You like us! You really like us! Seeing how people across the country and the world who don’t even know us, take the time and effort to support us.


The discipline of creativity. From our business philosophy, to our creative direction and vision, maintaining our relationship with our customers: We have no shortage of dreams and ideas for all of those things but the challenge is keeping at it, manifesting our ideas and committing to keep refining them.


Follow through, lots of ideas and seeing them to the fullest. Lot of leg-work to bring ideas to life. The Discipline that creativity requires


  1. Where can people find your products and how did you go about finding the market for your products?


In Durban, we are stocked at the breathing space, a yoga studio in glenwood. The space is run by Fatima Vawda-Thomas. It was a natural connection because it’s where we practice yoga and where sizwe teaches. 191 Bulwer Road, Glenwood.


In cape town, we were introduced to vuyo Koyana who manages the pan african market on long street.  It’s an emporium of African art. She connected us with metcheum Flore shop. It’s on the 2nd floor of the pan african market.

76 Long Street.


We’re also stocked at Exodus Goods in New Orleans, a hub of independant designers co-owned by Lizzy and Darlene Okpo, Solanges Knowles and Armina Mussa.


518 Conti Street, French Quarter.


  1. What do you enjoy the most about working together? Also, what do you hate…


We’re answering these questions from our holiday in Dakar, Senegal. One of the best things is the seamless blend between fun and work that is enabled by our relationship. On the other hand, we’re answering these questions from Dakar, Senegal. It’s harder to take time off when your business partners are at home, and with you on all holidays, family events etc.


It’s also awkward when someone’s not replying to whatsapps in our business group but is chatting away in the family group!


This business has added another layer to our relationship. We have seen talents and strengths in each other that we didn’t know about before we started this.


Love my sisters, love having a relationship where I can be myself, celebrating our Victories


Love and hate that we know each other very well


  1. Any plans to open a stand-alone store?


Yes, we are working on a space that is going to cater to all of our interests.


  1. 8. Who is your biggest market?


Our clients often tell us that they’re drawn in by our Facebook and Instagram.
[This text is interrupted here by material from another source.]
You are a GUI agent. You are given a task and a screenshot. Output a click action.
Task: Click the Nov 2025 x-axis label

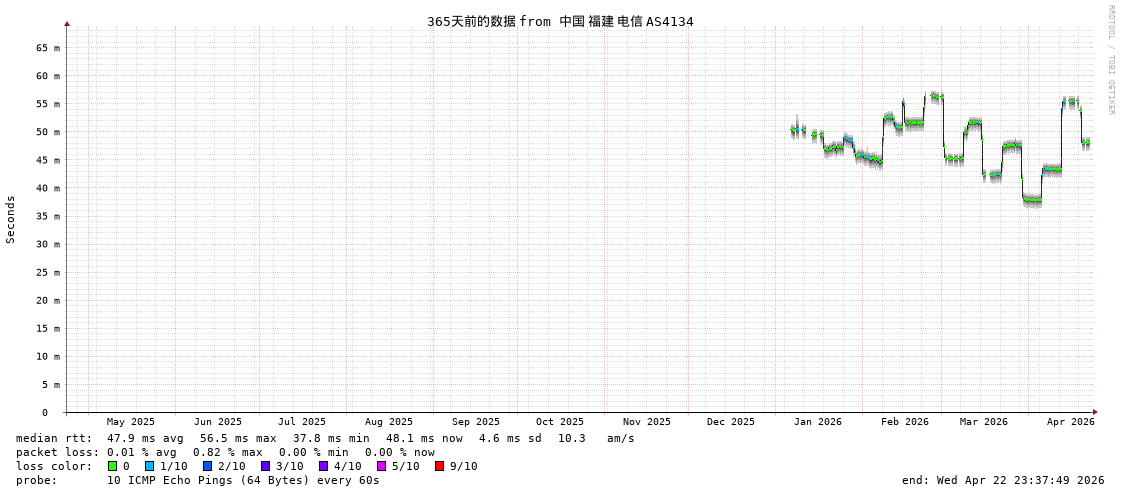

One client called it a “lovefest.” Our customers identify with us, our curiosity, love of travel, yoga, art, music and our strong sisterhood with each other and those in our networks. They’re young and fly and like cute things, of course, because they buy our shoes and jewellery.


  1. What’s the philosophy behind Heart Leads the way?


When we started heart leads the way we’d all escaped formal employment determined to find new, more liberating ways of supporting ourselves. We also wanted to explore a way of doing business that aligned with our feminist values by promoting collaboration between women. How do we help each other to realise our best lives? One of our core founding values is “Community will save us all from the bondages of unfulfilling lives.” Germaine Greer said it best, “The opposite to patriarchy is not matriarchy but fraternity, yet I think it’s women who are going to have to break this spiral of power and find the trick of cooperation.”


Hence the name, Heart Leads the Way. We feel there is more room in commerce/business for what’s traditionally considered feminine traits such as empathy, intuition, generosity and consideration as the traditional masculinized emphasis on competitiveness and bottom lines perpetuates a cycle that will always leave certain groups (like black women) marginalised at the bottom. If we all listen to our hearts we’ll all know how to treat ourselves and each other.